### Text shown
--------------------------------
2

We're running a production system on Crystal/Kemal. The calling service sees quite often a Connection refused error. I was wondering how can I see more insights/metrics into a running instance of HTTP::Server/Kemal. I'm referring to the number of fibers running/waiting (out of the maximum number allowed), how large is the backlog of connections, how many have been refused and so on.

linkyndy
  • 17,038
  • 20
  • 114
  • 194

1 Answers1

1

Built-in tools: crystal tool -h

    context                  show context for given location
    expand                   show macro expansion for given location
    format                   format project, directories and/or files
    hierarchy                show type hierarchy
    implementations          show implementations for given call in location
    types                    show type of main variables

Common tools:

  1. lsof +p $(pidof <process_name>) — display connections/socket for process.
  2. ss -ier — display internal socket stats.
  3. strace -p $(pidof <process_name>) -s 300 -yyfq — useful tool for process introspection.
  4. tcpdump & wireshark — dump and explore network packets
  5. ngrep — like grep but for network packets.
  6. LLDB — native debugger for LLVM-based app (tutorial)
  7. CodeLLDB — Native VSCode debugger based on LLDB.
--------------------------------
### Dataset excerpt
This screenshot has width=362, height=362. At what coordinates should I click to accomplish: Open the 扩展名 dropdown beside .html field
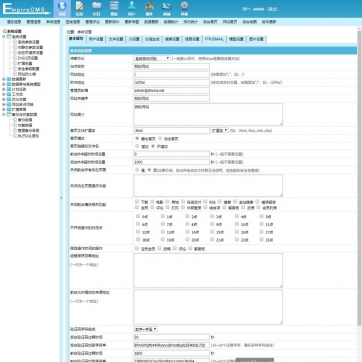tap(220, 130)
--------------------------------
### Tasks to complete
[1] For each statement below, say whether it agrees with the Kemal thread. Answer yes or no, and quote the words of the thread that decide it.
(a) The calling service only rarely sees a Connection refused error.
(b) The command ss -ier displays internal socket stats.
(c) CodeLLDB is a native debugger for Vim.
[2] Answer each question from the Kemal thread.
(a) What is the production system running on?
(b) What does the built-in tool "hierarchy" show?
(c) Which tool is described as like grep but for network packets?
[3] Copy the passage of the Kemal thread that starts with "2. ss -ier —" and goes on through "for network packets.".
The lines given above are not needed for this work.

### Answer list
[1]
(a) No: "The calling service sees quite often a Connection refused error."
(b) Yes: "ss -ier — display internal socket stats."
(c) No: "CodeLLDB — Native VSCode debugger based on LLDB."

[2]
(a) Crystal/Kemal
(b) The type hierarchy
(c) ngrep

[3]
2. ss -ier — display internal socket stats.
  3. strace -p $(pidof <process_name>) -s 300 -yyfq — useful tool for process introspection.
  4. tcpdump & wireshark — dump and explore network packets
  5. ngrep — like grep but for network packets.